In the midst of his Elisabeth Moss trilogy (consisting of Listen Up Philip, Queen of Earth, and Her Smell), indie auteur Alex Ross Perry marshaled his largest ensemble to date in Golden Exits. A contemporary comedy/drama centered on a cluster of self-centered Brooklynites, the film finds Perry pairing off his characters in different combinations, subtly revealing how they change depending on who they’re with and the lies they have to tell their significant others about these interactions.
Many of these untruths revolve around the outsider in their midst, a pretty young Australian (Emily Browning) hired to assist an archivist (Adam Horovitz) working on the personal effects of his dead father-in-law at the behest of his prickly sister-in-law (Mary-Louise Parker) — one of many bones of contention between him and his therapist wife (Chloë Sevigny). The Australian also has a tenuous connection with Jason Schwartzman’s recording studio owner, whose wife (Analeigh Tipton) also has a sister to confide in (Lily Rabe) and reason to worry about the stability of her marriage.

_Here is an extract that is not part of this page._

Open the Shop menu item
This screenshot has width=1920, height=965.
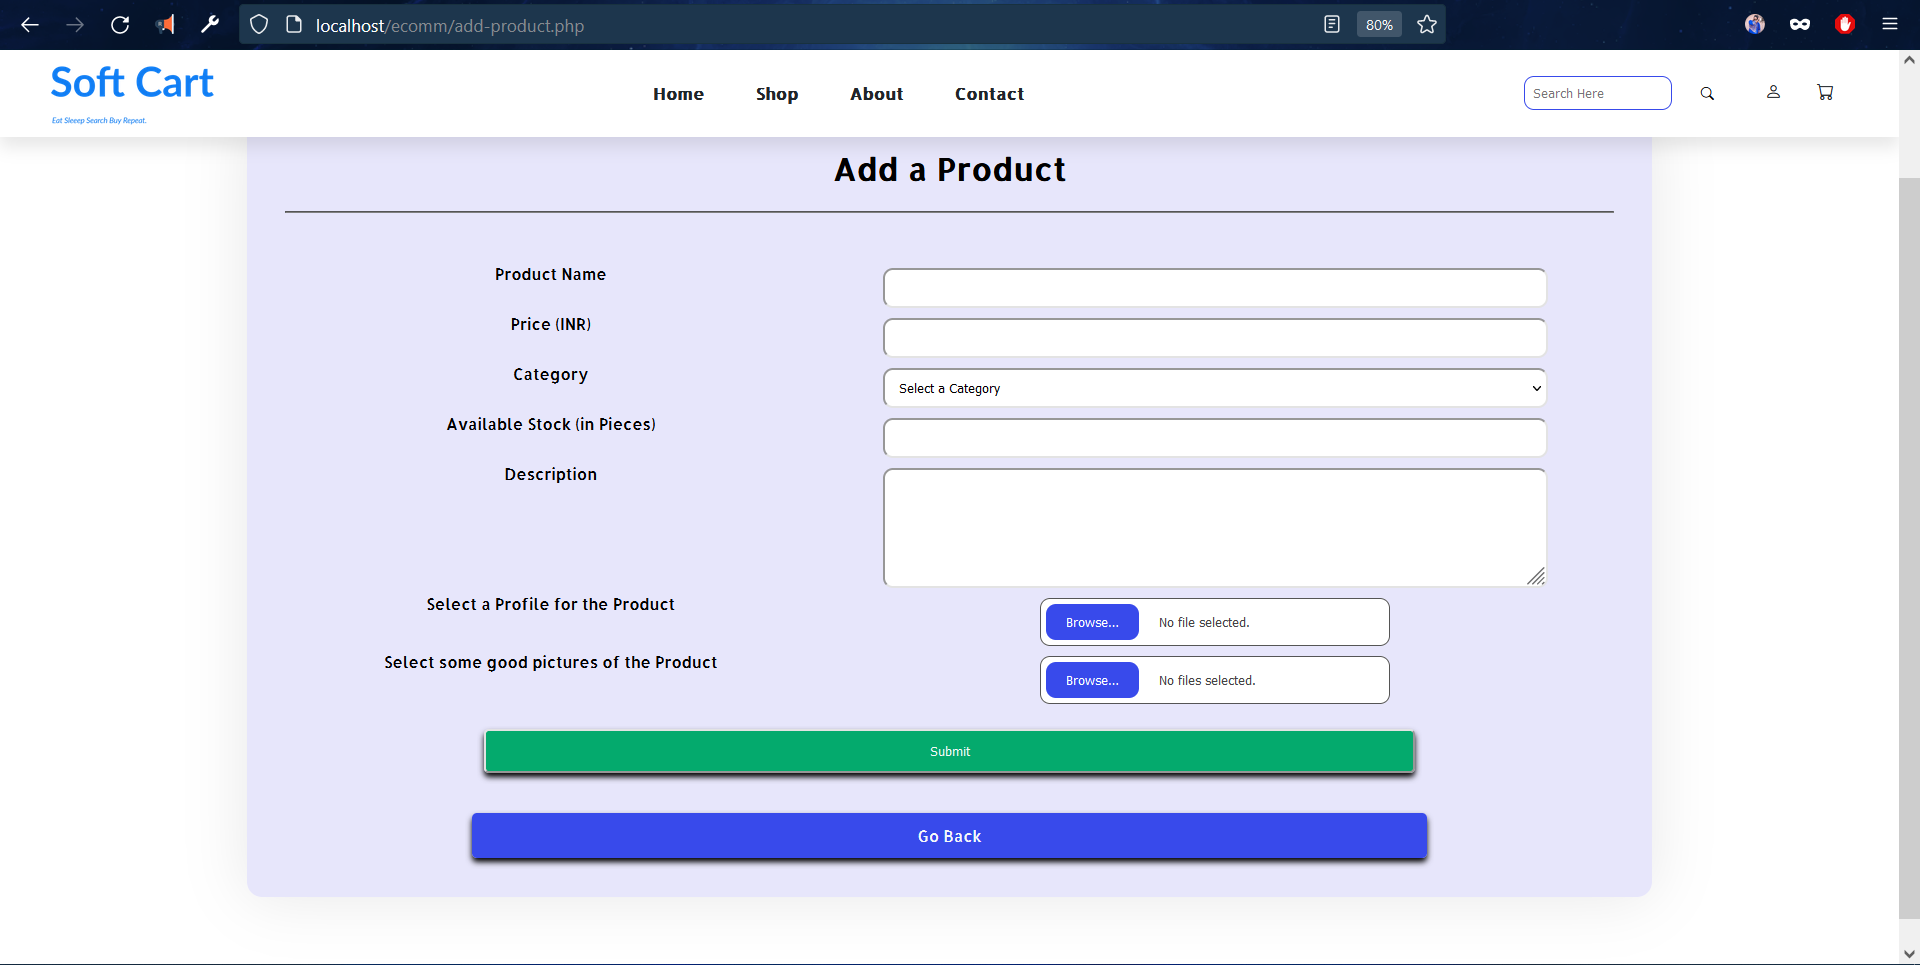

Interspersed with these sometimes contentious conversations, Perry includes montages of New York street scenes that show off cinematographer Sean Price Williams’s skill at capturing the beauty in the mundane. And Robert Greene’s elliptical editing perfectly illustrates the notion that we’re dropping in and out of these people’s humdrum lives; they do go on after each slow fade to black.